Only one stretch of the data below is wanted: the lines from the one with "Given: Select the 2019-03-01 date cell" through the one with "Task: Select player 冈村恭香 with Japan flag", repeated exactly.

(DATASET begins)

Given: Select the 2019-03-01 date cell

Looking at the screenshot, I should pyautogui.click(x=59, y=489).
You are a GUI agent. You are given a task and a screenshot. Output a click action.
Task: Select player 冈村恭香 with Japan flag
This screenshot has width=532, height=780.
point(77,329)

(DATASET ends)
(DATASET begins)

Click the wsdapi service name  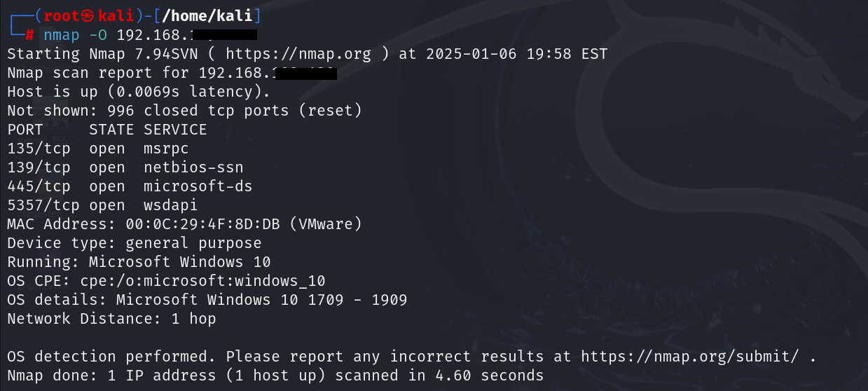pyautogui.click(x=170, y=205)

(DATASET ends)

- **RESULT**
Given: Select the 2019-03-01 date cell

Looking at the screenshot, I should pyautogui.click(x=59, y=489).
You are a GUI agent. You are given a task and a screenshot. Output a click action.
Task: Select player 冈村恭香 with Japan flag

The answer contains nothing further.